- Task to carry out:
Copy exactly, and only, the lines from the line containing "Click the top" through the last line of the records below, both included.

[Data entries]
************

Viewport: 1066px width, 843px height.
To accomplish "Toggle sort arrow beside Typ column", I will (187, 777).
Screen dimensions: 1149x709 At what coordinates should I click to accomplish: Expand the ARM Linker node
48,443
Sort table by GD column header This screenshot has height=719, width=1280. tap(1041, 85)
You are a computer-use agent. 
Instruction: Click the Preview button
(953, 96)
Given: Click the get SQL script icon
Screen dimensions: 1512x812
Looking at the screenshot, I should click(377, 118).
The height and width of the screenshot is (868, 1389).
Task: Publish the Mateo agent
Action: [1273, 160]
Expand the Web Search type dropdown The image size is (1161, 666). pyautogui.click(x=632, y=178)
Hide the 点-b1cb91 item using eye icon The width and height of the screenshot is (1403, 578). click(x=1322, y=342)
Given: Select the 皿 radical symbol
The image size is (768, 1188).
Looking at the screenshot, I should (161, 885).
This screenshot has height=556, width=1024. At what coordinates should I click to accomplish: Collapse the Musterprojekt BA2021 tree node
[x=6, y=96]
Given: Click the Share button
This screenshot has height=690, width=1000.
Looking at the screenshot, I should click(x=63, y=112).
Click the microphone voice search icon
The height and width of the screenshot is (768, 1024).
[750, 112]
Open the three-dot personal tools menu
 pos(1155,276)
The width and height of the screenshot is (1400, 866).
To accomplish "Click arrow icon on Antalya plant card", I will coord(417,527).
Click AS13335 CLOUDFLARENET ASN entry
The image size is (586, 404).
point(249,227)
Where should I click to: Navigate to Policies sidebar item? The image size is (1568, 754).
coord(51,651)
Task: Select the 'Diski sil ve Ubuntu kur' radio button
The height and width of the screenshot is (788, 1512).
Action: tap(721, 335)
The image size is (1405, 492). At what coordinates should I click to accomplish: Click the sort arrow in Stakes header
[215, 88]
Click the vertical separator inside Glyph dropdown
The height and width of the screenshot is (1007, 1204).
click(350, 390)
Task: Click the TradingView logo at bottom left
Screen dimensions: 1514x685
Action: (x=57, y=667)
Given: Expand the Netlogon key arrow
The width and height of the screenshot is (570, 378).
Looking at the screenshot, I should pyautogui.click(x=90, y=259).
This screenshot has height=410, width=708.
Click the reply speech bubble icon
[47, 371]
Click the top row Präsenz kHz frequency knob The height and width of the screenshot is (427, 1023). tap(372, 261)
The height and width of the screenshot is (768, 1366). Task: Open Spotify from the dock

************

- Expected answer:
Click the top row Präsenz kHz frequency knob The height and width of the screenshot is (427, 1023). tap(372, 261)
The height and width of the screenshot is (768, 1366). Task: Open Spotify from the dock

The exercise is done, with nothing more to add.